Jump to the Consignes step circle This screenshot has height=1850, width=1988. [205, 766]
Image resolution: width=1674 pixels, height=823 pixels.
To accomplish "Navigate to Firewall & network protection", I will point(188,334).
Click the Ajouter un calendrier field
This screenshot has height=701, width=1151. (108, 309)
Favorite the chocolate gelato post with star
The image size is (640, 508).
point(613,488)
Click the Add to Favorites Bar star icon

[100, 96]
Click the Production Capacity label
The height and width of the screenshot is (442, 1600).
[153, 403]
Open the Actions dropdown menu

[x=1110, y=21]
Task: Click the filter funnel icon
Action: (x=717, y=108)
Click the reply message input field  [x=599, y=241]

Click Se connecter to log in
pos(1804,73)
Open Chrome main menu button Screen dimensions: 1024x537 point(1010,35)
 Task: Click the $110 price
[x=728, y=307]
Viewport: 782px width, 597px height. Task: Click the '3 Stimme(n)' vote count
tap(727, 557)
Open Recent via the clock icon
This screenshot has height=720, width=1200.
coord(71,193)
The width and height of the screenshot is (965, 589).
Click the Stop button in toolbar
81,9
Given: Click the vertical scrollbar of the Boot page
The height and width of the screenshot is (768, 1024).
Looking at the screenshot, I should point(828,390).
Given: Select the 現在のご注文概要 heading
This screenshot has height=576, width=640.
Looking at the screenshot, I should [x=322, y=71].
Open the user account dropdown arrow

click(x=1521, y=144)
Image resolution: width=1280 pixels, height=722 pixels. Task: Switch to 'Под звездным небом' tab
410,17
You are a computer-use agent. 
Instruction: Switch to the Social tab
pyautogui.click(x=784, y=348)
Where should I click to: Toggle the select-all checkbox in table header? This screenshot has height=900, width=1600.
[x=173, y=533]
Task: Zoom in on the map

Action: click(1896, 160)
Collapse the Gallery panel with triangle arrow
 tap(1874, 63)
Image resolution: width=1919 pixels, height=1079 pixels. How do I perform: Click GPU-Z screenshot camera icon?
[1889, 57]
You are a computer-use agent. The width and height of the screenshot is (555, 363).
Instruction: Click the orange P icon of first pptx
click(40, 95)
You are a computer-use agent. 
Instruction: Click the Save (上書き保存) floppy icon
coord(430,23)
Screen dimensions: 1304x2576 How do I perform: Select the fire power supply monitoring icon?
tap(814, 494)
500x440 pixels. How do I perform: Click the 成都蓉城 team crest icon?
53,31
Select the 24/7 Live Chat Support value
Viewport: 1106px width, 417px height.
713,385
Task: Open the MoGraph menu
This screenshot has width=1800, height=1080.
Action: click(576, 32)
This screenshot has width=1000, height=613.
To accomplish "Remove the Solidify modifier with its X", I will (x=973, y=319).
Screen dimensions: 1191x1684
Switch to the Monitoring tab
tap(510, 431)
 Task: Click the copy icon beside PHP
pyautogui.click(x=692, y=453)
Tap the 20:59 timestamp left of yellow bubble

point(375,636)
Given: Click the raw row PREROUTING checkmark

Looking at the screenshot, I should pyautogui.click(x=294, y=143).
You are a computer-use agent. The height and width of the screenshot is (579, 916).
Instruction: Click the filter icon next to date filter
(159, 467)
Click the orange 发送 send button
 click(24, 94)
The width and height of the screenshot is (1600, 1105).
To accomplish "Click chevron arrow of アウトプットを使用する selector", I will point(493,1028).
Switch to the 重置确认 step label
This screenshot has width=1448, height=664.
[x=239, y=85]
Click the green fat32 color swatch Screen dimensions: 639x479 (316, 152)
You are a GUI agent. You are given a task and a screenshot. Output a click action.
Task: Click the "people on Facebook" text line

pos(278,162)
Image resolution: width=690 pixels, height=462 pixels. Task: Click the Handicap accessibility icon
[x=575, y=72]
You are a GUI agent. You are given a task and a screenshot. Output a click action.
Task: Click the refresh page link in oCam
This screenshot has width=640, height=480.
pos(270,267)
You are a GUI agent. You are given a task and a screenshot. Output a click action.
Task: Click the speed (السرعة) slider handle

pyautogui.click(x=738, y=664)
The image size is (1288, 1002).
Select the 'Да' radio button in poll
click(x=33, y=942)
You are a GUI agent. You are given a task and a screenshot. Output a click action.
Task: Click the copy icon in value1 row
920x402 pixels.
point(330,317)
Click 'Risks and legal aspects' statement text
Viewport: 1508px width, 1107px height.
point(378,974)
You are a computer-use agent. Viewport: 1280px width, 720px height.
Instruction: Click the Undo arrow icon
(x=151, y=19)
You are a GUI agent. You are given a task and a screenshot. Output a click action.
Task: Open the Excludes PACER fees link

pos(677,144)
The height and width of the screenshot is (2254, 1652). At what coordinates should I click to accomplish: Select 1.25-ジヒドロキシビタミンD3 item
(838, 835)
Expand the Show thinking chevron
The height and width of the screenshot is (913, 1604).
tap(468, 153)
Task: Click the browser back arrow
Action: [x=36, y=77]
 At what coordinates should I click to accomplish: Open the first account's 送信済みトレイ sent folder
_ _ _ _ _ _ _
Directions for this task — Working from the material above, restate word for word the lines between the line with "This screenshot has width=1448, height=664." and the line with "The image size is (1288, 1002).", both included, and only those.

Written answer —
This screenshot has width=1448, height=664.
[x=239, y=85]
Click the green fat32 color swatch Screen dimensions: 639x479 (316, 152)
You are a GUI agent. You are given a task and a screenshot. Output a click action.
Task: Click the "people on Facebook" text line

pos(278,162)
Image resolution: width=690 pixels, height=462 pixels. Task: Click the Handicap accessibility icon
[x=575, y=72]
You are a GUI agent. You are given a task and a screenshot. Output a click action.
Task: Click the refresh page link in oCam
This screenshot has width=640, height=480.
pos(270,267)
You are a GUI agent. You are given a task and a screenshot. Output a click action.
Task: Click the speed (السرعة) slider handle

pyautogui.click(x=738, y=664)
The image size is (1288, 1002).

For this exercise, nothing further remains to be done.